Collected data
Segment Open

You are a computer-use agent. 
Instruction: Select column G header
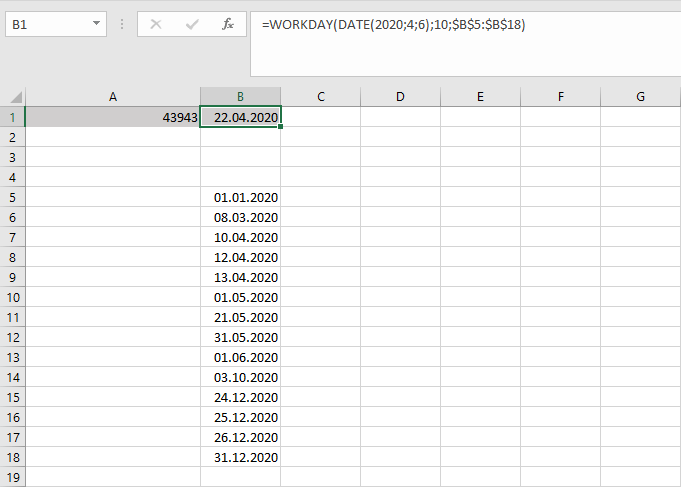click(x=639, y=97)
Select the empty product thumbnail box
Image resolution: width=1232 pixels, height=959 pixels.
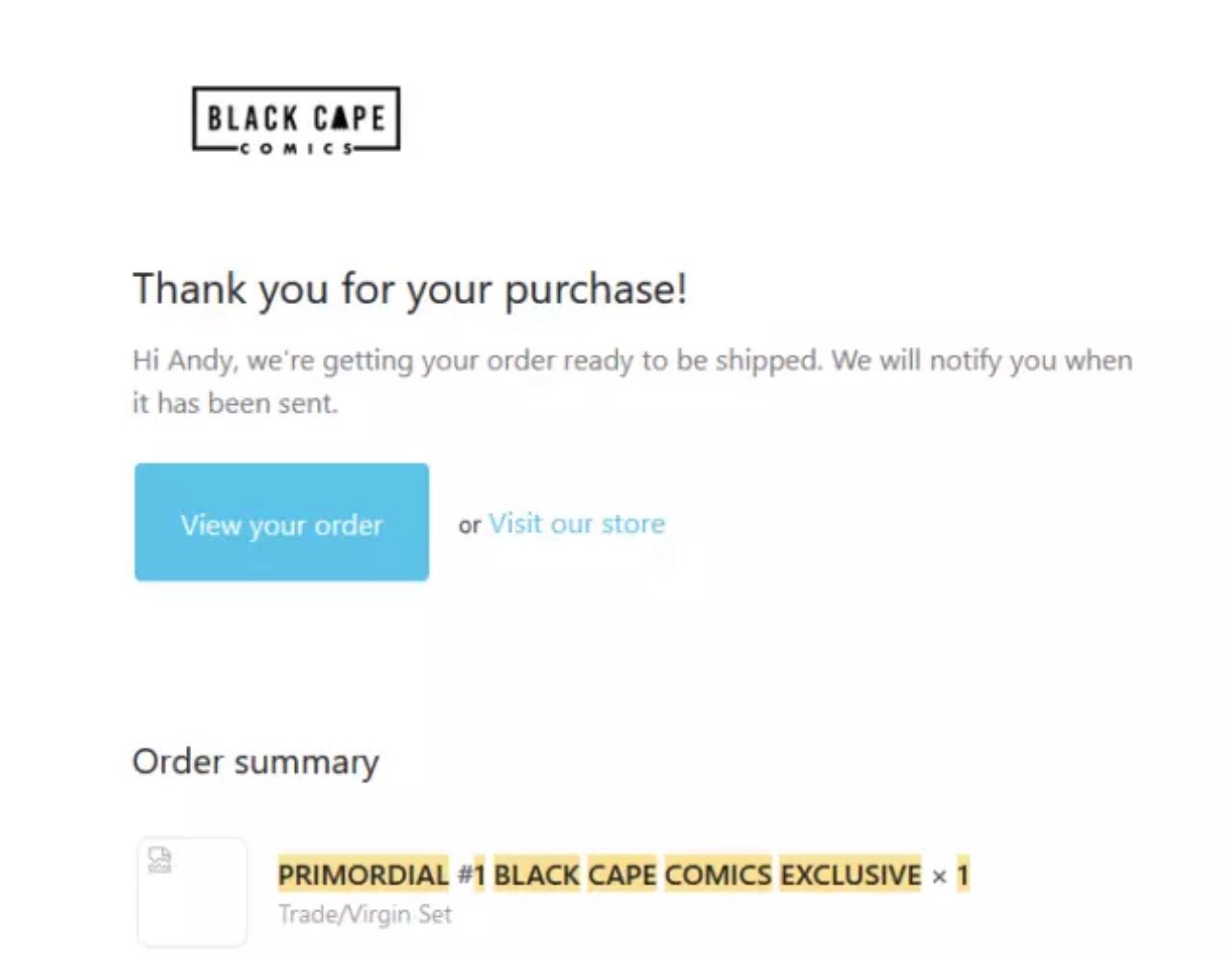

Segment Closed

Only the lines from the one containing "Select the empty product thumbnail box" through the final line of the records should be transcribed, exactly and with no pictures.

Select the empty product thumbnail box
Image resolution: width=1232 pixels, height=959 pixels.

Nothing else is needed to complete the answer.